Data supplied ::
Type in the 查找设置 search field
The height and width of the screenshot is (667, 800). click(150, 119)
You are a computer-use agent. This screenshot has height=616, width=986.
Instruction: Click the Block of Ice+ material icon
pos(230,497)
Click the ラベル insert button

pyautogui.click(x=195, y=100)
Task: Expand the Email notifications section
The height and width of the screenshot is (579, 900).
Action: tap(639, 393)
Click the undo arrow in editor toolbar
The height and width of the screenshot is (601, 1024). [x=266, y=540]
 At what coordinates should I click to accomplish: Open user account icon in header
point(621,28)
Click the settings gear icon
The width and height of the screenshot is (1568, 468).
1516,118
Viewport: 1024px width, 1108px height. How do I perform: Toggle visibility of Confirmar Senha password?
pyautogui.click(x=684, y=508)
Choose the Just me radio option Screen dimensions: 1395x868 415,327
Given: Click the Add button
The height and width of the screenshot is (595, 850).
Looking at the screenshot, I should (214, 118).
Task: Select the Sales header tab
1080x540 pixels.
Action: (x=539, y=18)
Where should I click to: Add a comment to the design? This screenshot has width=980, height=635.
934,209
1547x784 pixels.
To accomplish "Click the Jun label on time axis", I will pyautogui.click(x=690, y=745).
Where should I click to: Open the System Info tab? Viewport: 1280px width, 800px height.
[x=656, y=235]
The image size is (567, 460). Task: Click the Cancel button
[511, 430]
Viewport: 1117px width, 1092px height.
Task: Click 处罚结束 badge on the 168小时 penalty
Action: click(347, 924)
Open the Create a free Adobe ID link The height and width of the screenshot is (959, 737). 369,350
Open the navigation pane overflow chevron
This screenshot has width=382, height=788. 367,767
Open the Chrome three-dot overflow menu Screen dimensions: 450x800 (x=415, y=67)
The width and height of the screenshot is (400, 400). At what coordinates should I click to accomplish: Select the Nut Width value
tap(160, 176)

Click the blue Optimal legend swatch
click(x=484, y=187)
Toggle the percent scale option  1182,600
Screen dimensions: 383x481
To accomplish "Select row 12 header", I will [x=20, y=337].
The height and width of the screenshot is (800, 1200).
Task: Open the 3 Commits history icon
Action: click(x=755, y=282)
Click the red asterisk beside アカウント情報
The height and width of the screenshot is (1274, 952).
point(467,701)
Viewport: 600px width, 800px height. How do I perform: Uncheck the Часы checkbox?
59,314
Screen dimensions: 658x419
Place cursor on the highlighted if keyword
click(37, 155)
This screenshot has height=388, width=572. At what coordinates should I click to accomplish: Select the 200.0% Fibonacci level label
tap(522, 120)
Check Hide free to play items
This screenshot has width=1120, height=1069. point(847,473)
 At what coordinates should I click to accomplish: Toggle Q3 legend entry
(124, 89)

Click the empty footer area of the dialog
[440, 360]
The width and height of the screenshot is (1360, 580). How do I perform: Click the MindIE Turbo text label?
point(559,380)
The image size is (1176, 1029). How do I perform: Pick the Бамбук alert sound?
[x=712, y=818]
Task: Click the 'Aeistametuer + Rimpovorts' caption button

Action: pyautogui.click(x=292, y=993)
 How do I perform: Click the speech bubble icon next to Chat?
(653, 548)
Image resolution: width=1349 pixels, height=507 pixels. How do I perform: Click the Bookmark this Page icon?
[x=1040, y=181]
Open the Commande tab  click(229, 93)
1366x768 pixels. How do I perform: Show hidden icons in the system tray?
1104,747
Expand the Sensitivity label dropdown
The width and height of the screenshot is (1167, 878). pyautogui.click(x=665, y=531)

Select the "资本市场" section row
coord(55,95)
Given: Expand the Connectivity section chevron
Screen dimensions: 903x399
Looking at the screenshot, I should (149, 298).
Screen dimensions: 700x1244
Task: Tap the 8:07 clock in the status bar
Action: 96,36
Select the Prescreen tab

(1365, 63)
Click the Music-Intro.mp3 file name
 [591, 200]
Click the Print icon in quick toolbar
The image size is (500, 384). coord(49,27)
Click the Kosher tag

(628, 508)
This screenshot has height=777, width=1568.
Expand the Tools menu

Problem to work on :: Repeat the material in full, exactly as it stands.

Output ::
Type in the 查找设置 search field
The height and width of the screenshot is (667, 800). click(150, 119)
You are a computer-use agent. This screenshot has height=616, width=986.
Instruction: Click the Block of Ice+ material icon
pos(230,497)
Click the ラベル insert button

pyautogui.click(x=195, y=100)
Task: Expand the Email notifications section
The height and width of the screenshot is (579, 900).
Action: tap(639, 393)
Click the undo arrow in editor toolbar
The height and width of the screenshot is (601, 1024). [x=266, y=540]
 At what coordinates should I click to accomplish: Open user account icon in header
point(621,28)
Click the settings gear icon
The width and height of the screenshot is (1568, 468).
1516,118
Viewport: 1024px width, 1108px height. How do I perform: Toggle visibility of Confirmar Senha password?
pyautogui.click(x=684, y=508)
Choose the Just me radio option Screen dimensions: 1395x868 415,327
Given: Click the Add button
The height and width of the screenshot is (595, 850).
Looking at the screenshot, I should (214, 118).
Task: Select the Sales header tab
1080x540 pixels.
Action: (x=539, y=18)
Where should I click to: Add a comment to the design? This screenshot has width=980, height=635.
934,209
1547x784 pixels.
To accomplish "Click the Jun label on time axis", I will pyautogui.click(x=690, y=745).
Where should I click to: Open the System Info tab? Viewport: 1280px width, 800px height.
[x=656, y=235]
The image size is (567, 460). Task: Click the Cancel button
[511, 430]
Viewport: 1117px width, 1092px height.
Task: Click 处罚结束 badge on the 168小时 penalty
Action: click(347, 924)
Open the Create a free Adobe ID link The height and width of the screenshot is (959, 737). 369,350
Open the navigation pane overflow chevron
This screenshot has width=382, height=788. 367,767
Open the Chrome three-dot overflow menu Screen dimensions: 450x800 (x=415, y=67)
The width and height of the screenshot is (400, 400). At what coordinates should I click to accomplish: Select the Nut Width value
tap(160, 176)

Click the blue Optimal legend swatch
click(x=484, y=187)
Toggle the percent scale option  1182,600
Screen dimensions: 383x481
To accomplish "Select row 12 header", I will [x=20, y=337].
The height and width of the screenshot is (800, 1200).
Task: Open the 3 Commits history icon
Action: click(x=755, y=282)
Click the red asterisk beside アカウント情報
The height and width of the screenshot is (1274, 952).
point(467,701)
Viewport: 600px width, 800px height. How do I perform: Uncheck the Часы checkbox?
59,314
Screen dimensions: 658x419
Place cursor on the highlighted if keyword
click(37, 155)
This screenshot has height=388, width=572. At what coordinates should I click to accomplish: Select the 200.0% Fibonacci level label
tap(522, 120)
Check Hide free to play items
This screenshot has width=1120, height=1069. point(847,473)
 At what coordinates should I click to accomplish: Toggle Q3 legend entry
(124, 89)

Click the empty footer area of the dialog
[440, 360]
The width and height of the screenshot is (1360, 580). How do I perform: Click the MindIE Turbo text label?
point(559,380)
The image size is (1176, 1029). How do I perform: Pick the Бамбук alert sound?
[x=712, y=818]
Task: Click the 'Aeistametuer + Rimpovorts' caption button

Action: pyautogui.click(x=292, y=993)
 How do I perform: Click the speech bubble icon next to Chat?
(653, 548)
Image resolution: width=1349 pixels, height=507 pixels. How do I perform: Click the Bookmark this Page icon?
[x=1040, y=181]
Open the Commande tab  click(229, 93)
1366x768 pixels. How do I perform: Show hidden icons in the system tray?
1104,747
Expand the Sensitivity label dropdown
The width and height of the screenshot is (1167, 878). pyautogui.click(x=665, y=531)

Select the "资本市场" section row
coord(55,95)
Given: Expand the Connectivity section chevron
Screen dimensions: 903x399
Looking at the screenshot, I should (149, 298).
Screen dimensions: 700x1244
Task: Tap the 8:07 clock in the status bar
Action: 96,36
Select the Prescreen tab

(1365, 63)
Click the Music-Intro.mp3 file name
 [591, 200]
Click the Print icon in quick toolbar
The image size is (500, 384). coord(49,27)
Click the Kosher tag

(628, 508)
This screenshot has height=777, width=1568.
Expand the Tools menu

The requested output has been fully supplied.